Dear Editor:
Mayor Barberio’s recent rhetoric about a lawsuit against affordable housing is too little too late, and it appears NJ Highlands present director Ben Spinelli has the situation finally going in the right direction.
If Mayor Barberio and his administration had smartly conformed to the regional plan in 2010 rather than allowed John Inglesino to suspend conformance and then remove Parsippany completely in June 2014, all for false reasons, which have been exposed and made available to the public. The Mayor nor any council-member at the time performed any due-diligence in seeing through Inglesino’s deliberate disinformation. In short Barberio and others should be supporting Ben Spinelli’s efforts to temper the developers in their unrealistic attempts to continue their endless and unsustainable continued building that brings minimum affordable and maximum market will bare. Municipalities need to become allies of the “Affordable Housing Reform Act”, not go off on their own at this late date, and waste more tax dollars.
It was because former Governor Christie allowed the Housing Issue to be passed to developers remedy that we are in this situation, Barberio and others should of started back then resisting this unwise move, and demanded developers stay with State Planning and Smart Growth perimeters. Apparently Barberio is still alienated, and out of touch with the reality of the situation, and promotes fear, rather than pragmatic actual solutions that are already in play. (Waterview remains the greatest failure of Barberio’s misguided fear tactics that favored unwise development, when open space was extremely possible. He betrayed his entrusted community after the No Rezone outcome) (Inglesino should be banned from practicing law in Parsippany).

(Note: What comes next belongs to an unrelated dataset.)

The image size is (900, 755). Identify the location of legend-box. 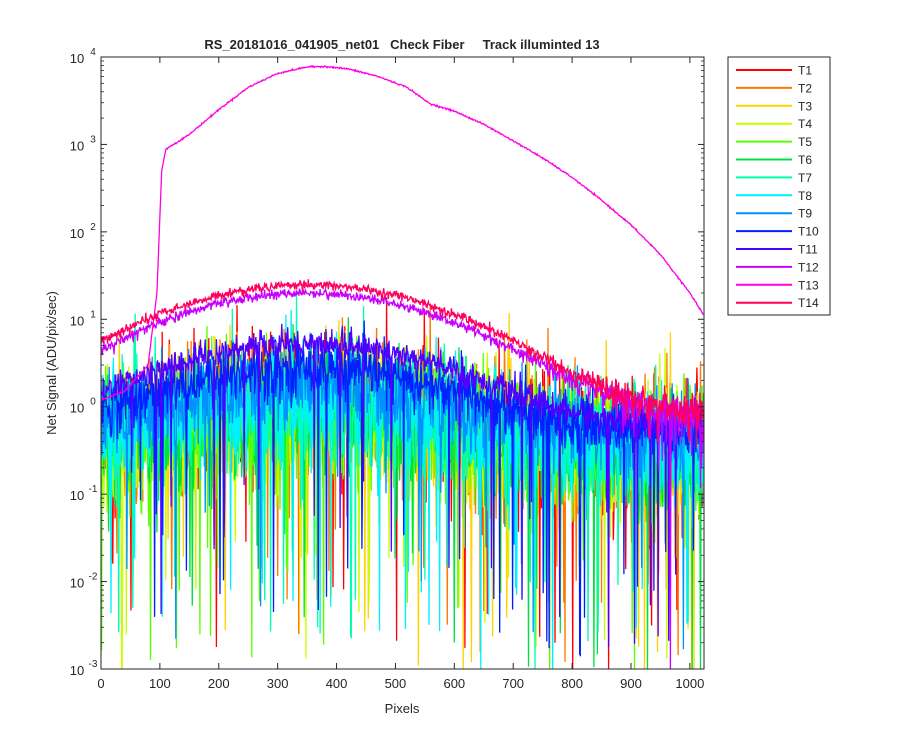
(779, 186).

See below 2-recent correspondence on the AH in the Highlands from Coalition:
Affordable Housing Reform Act what we should be supporting not a Barberio & Company Lawsuit. Nick, your concern is well founded and you are not alone in harboring that concern. Ben Spinelli has trumpeted the fact that the market rate units needed to in order to meet the number of required affordable units will far exceed the carrying capacity of the Highlands. There is no magic wand that will resolve this conflict. However, the reason we succeeded in amending the recent Affordable Housing Reform Act, which finally recognized the need to limit growth in the Highlands, was because of the impacts to the Highlands resources if numbers assigned by the state applied in the Highlands.
Parsippany has been built out already and has the highest water deficit in the Highlands.
The document is the Highlands Municipal Build Out Report, which was provided for each Highlands municipality back in 2008. For the Fourth Round AH numbers, they are being updated to reflect on-the -ground changes and recent changes in the Land Use Capability Map (LUCM) Zones. However, the build out reports do not consider Designated Highlands Redevelopment Zones, which cannot be calculated because Redevelopment Zones allow for flexibility from the LUCM zone mapping (although all Highlands resources within a Redevelopment Zone must be identified and avoided, and if disturbed, mitigated under a policy of no-net-loss to Highlands resources). The extent of the designations within a municipality are not known because they are designated over time and since each is evaluated during the designation process, the amount of development (as redevelopment) is unknown until the designation is made. Parsippany is an interesting outlier because most of the development in the town, due to the extent that the town is developed, will be redevelopment. It would be safe to assume that Parsippany has the greatest percentage of impervious cover in the Highlands.
Are warehouses increasing our housing demand? Barberio never thought of this, only tax ratables, then allows PILOTSThe warehouses, or any commercial development, increase the municipal affordable housing obligation factoring the anticipated number of new employees. I don’t know what the ratio is, but it is a factor. So, not only is the commercial development (e.g. warehouse) not affordable housing, but it increases the obligation, expanding the unmet need.